Hungarian Notation

G

Guest

Good or bad? I've always used HG in VB6, but the .NET guidelines say no.
I think it's useful as you can have similar named variables differentiated
only by identifier type, hence more variable options. What's the standard? Is
it still considered choice of team?

Many thanks for your thoughts on this

Ant
 
O

Otis Mukinfus

Good or bad? I've always used HG in VB6, but the .NET guidelines say no.
I think it's useful as you can have similar named variables differentiated
only by identifier type, hence more variable options. What's the standard? Is
it still considered choice of team?

Many thanks for your thoughts on this

Ant

I find them very hard to pronounce...
Otis
 
B

Bruce Wood

Personally, I think that HG is grossly overused. I thought that using
it even in C was a bad idea.

HG was originally created for programming in assembly language, where
it makes tremendous sense: you cannot tell just from a declaration what
type a variable is meant to be; you have to encode it in a name.
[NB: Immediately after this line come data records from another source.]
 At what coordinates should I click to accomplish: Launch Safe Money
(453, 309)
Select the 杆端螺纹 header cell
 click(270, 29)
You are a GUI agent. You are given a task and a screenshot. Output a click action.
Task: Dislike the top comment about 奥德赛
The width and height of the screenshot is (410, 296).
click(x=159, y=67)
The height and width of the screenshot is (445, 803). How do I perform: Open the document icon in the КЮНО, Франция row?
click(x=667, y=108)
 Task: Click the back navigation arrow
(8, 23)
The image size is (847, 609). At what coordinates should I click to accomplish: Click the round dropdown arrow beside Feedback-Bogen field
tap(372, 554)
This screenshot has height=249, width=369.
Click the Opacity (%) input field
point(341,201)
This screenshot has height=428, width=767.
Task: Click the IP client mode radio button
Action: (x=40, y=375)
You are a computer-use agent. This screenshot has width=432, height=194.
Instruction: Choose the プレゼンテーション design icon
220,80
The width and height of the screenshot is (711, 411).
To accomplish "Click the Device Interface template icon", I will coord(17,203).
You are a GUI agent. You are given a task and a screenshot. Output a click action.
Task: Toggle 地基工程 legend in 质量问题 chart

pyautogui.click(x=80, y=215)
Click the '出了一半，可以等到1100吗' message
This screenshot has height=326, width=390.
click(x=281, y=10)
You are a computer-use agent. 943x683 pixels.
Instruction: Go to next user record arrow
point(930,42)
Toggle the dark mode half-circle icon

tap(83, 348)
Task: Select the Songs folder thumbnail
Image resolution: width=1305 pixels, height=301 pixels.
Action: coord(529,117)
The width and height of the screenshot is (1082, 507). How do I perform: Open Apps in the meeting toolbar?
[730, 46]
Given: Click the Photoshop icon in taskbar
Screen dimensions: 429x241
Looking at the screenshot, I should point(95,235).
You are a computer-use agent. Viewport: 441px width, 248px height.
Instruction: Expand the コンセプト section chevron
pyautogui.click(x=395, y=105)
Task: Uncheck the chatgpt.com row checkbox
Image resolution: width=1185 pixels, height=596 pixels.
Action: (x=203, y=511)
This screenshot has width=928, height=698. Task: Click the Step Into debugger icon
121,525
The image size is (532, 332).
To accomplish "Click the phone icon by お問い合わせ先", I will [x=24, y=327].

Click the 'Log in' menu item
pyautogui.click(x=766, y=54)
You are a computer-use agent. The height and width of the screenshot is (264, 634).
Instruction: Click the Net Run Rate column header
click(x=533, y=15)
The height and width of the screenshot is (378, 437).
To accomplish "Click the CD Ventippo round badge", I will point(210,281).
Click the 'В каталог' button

In C, HG was problematic: yes, you could tell at a glance what type
your variable was, but then if your variable declaration was so far
away that you couldn't easily find it and with it the type, then there
was something wrong with the way you were coding C, IMHO.

In C#, with Intellisense and the ability to declare variables as you
need them, it makes even less sense, and the arguments against HG
become even stronger. The best anti-HG argument is: what happens when
you change the type of a variable, property, etc? What happens when you
discover that you need that int property to be a decimal property?
Suddenly you have to re-engineer the property name everywhere it's
used, or live with a decimal property named iLinearFeet or something
like that. Yuck.

Intellisense will tell you what type a thing is just by mousing over
it. I see no reason for adding HG to that, especially given the
problems it brings with it.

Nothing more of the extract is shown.